■ EXTRACTED INFORMATION ■
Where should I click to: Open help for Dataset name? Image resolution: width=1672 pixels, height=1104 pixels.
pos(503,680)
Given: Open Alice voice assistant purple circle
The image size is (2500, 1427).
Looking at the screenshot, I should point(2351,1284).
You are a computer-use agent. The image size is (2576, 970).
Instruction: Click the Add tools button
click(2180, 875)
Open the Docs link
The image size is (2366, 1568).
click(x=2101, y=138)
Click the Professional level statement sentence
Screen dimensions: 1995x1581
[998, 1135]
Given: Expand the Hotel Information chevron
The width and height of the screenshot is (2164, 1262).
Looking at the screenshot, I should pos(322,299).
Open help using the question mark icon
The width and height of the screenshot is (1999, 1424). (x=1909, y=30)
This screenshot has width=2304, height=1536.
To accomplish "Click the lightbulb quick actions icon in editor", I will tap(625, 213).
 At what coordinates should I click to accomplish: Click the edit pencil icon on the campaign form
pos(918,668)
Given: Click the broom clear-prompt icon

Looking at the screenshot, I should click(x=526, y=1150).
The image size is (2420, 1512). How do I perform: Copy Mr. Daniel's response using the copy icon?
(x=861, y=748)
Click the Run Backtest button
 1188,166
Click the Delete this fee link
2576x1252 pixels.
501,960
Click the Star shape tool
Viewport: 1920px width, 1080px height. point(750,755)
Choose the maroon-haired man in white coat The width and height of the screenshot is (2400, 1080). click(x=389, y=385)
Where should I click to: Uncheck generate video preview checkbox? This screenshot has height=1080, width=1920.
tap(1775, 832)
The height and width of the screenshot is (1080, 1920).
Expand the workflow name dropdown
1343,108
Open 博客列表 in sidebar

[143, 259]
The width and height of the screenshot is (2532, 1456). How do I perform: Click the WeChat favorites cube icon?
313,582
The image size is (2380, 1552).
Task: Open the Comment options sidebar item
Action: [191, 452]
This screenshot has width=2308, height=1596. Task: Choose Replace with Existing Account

■ WHAT THE TASK ASKS ■
The expected output is every line from the material above where "Choose" can be found.

■ ANSWER BELOW ■
Choose the maroon-haired man in white coat The width and height of the screenshot is (2400, 1080). click(x=389, y=385)
This screenshot has width=2308, height=1596. Task: Choose Replace with Existing Account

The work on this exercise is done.